Benoit Benoit - 10 days ago 6
C Question

What is the strict aliasing rule?

When asking about common undefined behavior in C, souls more enlightened than I referred to the strict aliasing rule.

What are they talking about?

Answer

A typical situation you encounter strict aliasing problems is when overlaying a struct (like a device/network msg) onto a buffer of the word size of your system (like a pointer to uint32_ts or uint16_ts). When you overlay a struct onto such a buffer, or a buffer onto such a struct through pointer casting you can easily violate strict aliasing rules.

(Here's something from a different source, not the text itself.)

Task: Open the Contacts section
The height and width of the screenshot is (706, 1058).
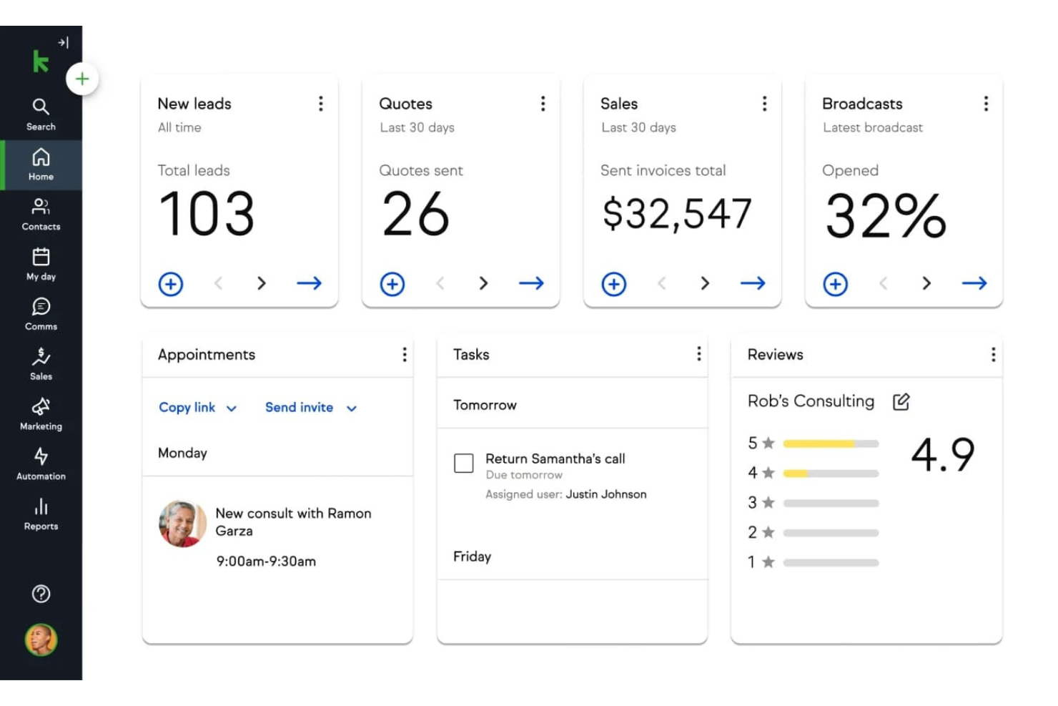Action: tap(41, 209)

So in this kind of setup, if I want to send a message to something I'd have to have two incompatible pointers pointing to the same chunk of memory. I might then naively code something like this:

struct Msg
{
    unsigned int a;
    unsigned int b;
};

void SendWord(uint32_t);

int main()
{
    // Get a 32-bit buffer from the system
    uint32_t* buff = malloc(sizeof(Msg));

    // Alias that buffer through message
    Msg* msg = (Msg*)(buff);

    // Send a bunch of messages    
    for (int i =0; i < 10; ++i)
    {
        msg->a = i;
        msg->b = i+1;
        SendWord(buff[0]);
        SendWord(buff[1]);   
    }
}

The strict aliasing rule makes this setup illegal: dereferencing a pointer that aliases another of an incompatible type is undefined behavior. Unfortunately, you can still code this way, maybe* get some warnings, have it compile fine, only to have weird unexpected behavior when you run the code.

*(gcc appears pretty inconsistent in its ability to give aliasing warnings, giving us a friendly warning here but not here)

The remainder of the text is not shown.